An exact copy of the entries is needed, with every picture left out.

---

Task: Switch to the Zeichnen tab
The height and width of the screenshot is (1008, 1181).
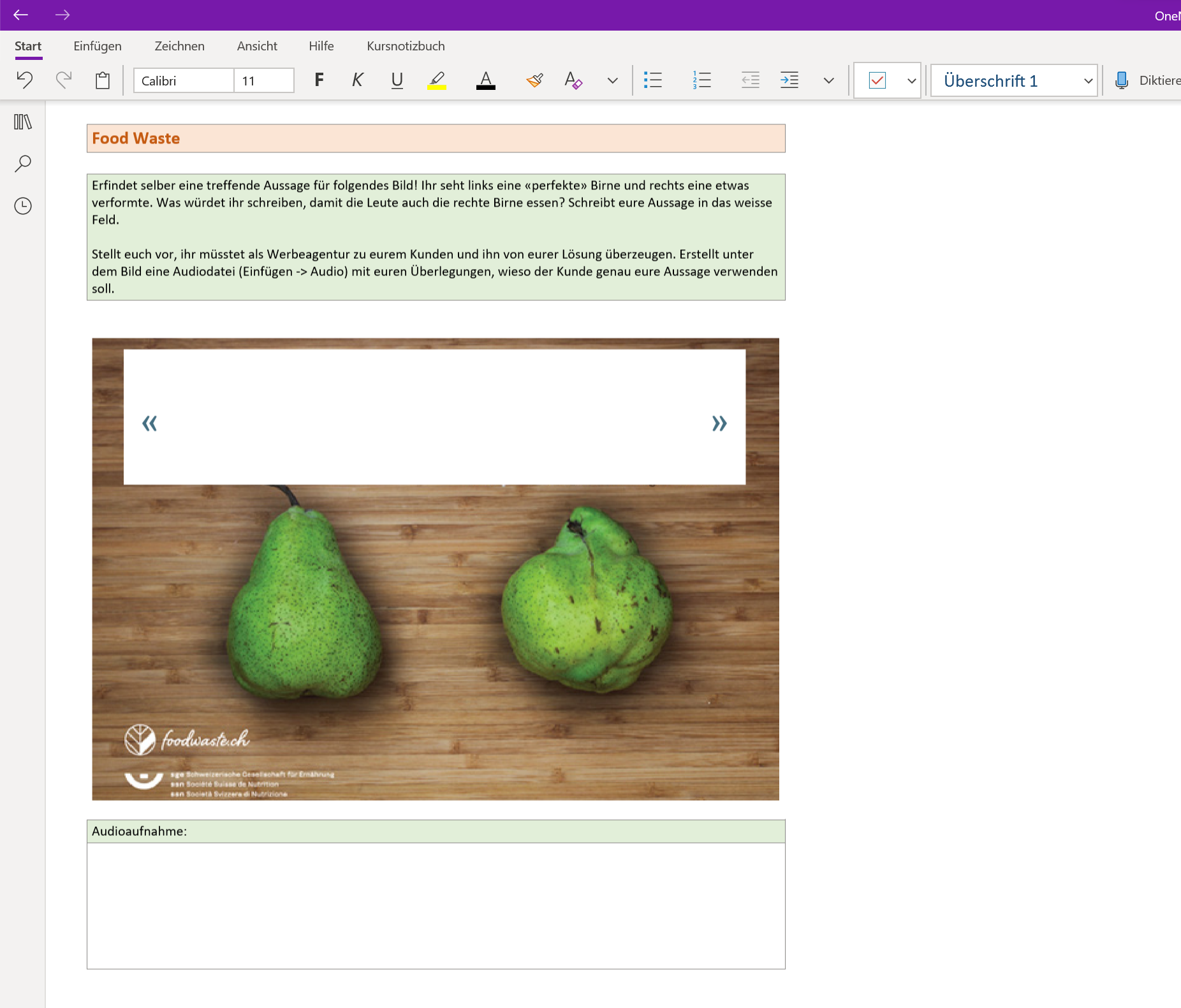Action: [x=179, y=46]
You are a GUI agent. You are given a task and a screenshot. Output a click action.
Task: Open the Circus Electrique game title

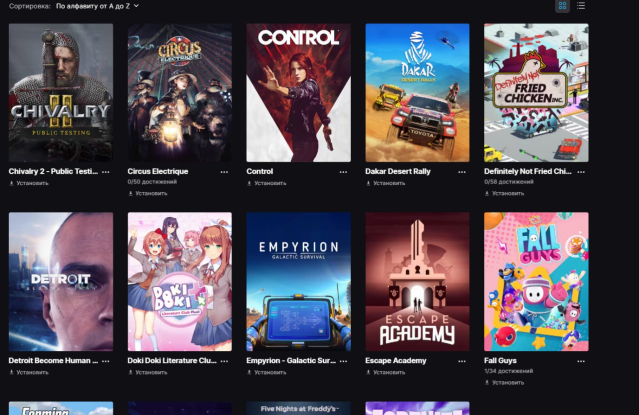(158, 172)
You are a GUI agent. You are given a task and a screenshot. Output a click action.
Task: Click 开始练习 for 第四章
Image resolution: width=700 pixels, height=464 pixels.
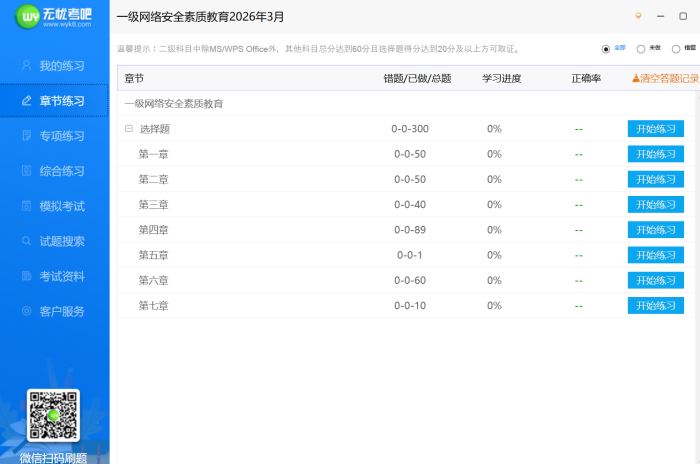point(656,230)
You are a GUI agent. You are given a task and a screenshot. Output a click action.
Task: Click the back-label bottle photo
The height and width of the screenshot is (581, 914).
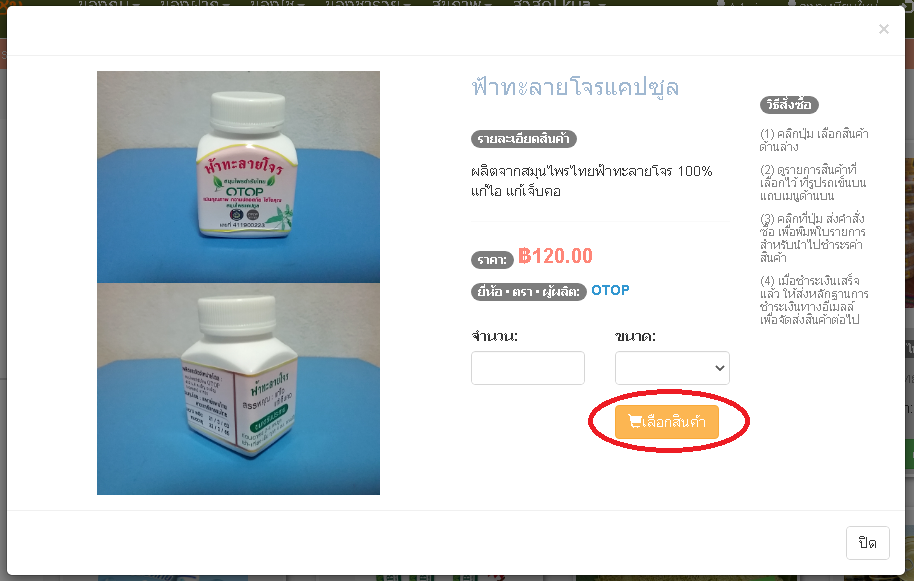238,389
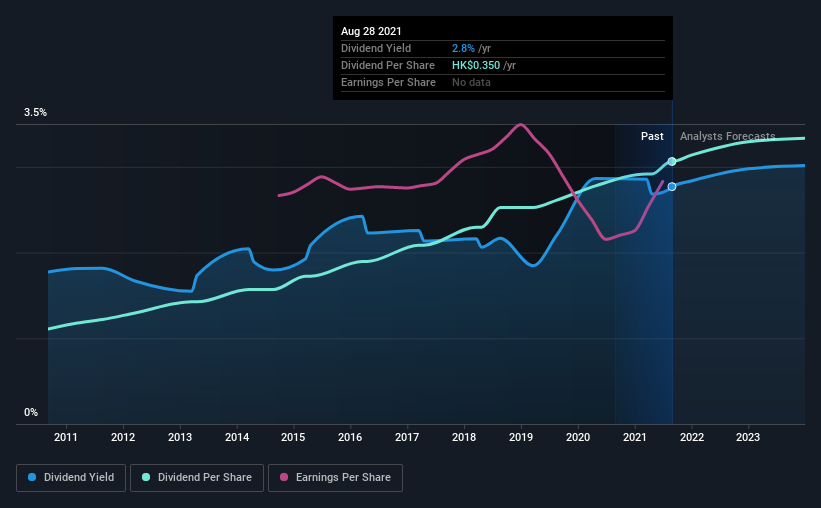Screen dimensions: 821x508
Task: Click the 2011 x-axis year label
Action: pos(66,437)
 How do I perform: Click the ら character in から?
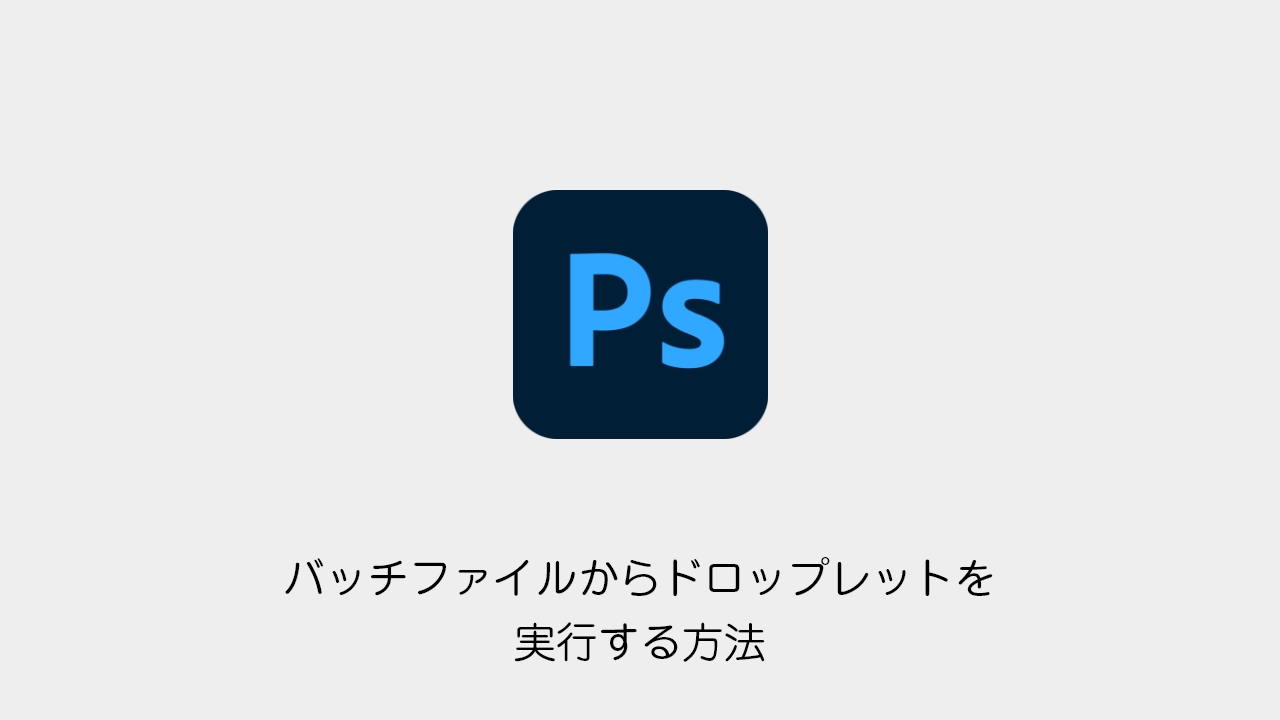[x=641, y=579]
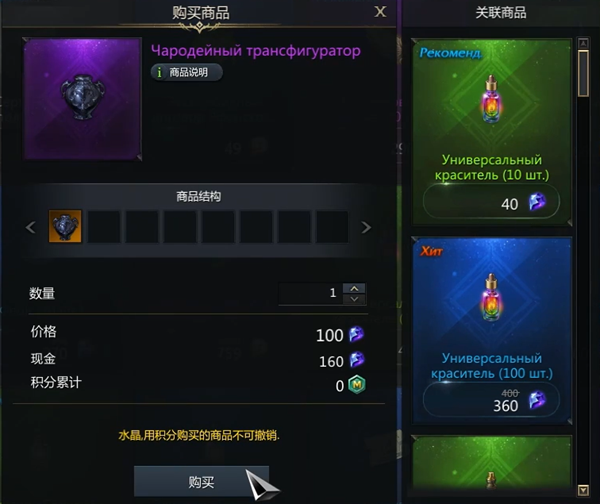Go to previous item structure page

[31, 227]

---

YOUR RESPONSE.
Task: Switch to the Zeichnen tab
The height and width of the screenshot is (1008, 1181).
Action: [x=179, y=46]
You are a GUI agent. You are given a task and a screenshot. Output a click action.
Task: Open the Circus Electrique game title

(158, 172)
You are a GUI agent. You are given a task and a screenshot. Output a click action.
Task: Click 开始练习 for 第四章
Image resolution: width=700 pixels, height=464 pixels.
point(656,230)
You are a GUI agent. You are given a task and a screenshot. Output a click action.
Task: Click the back-label bottle photo
The height and width of the screenshot is (581, 914).
238,389
Screen dimensions: 821x508
Task: Click the 2011 x-axis year label
Action: pos(66,437)
 How do I perform: Click the ら character in から?
[x=641, y=579]
Go to previous item structure page

[31, 227]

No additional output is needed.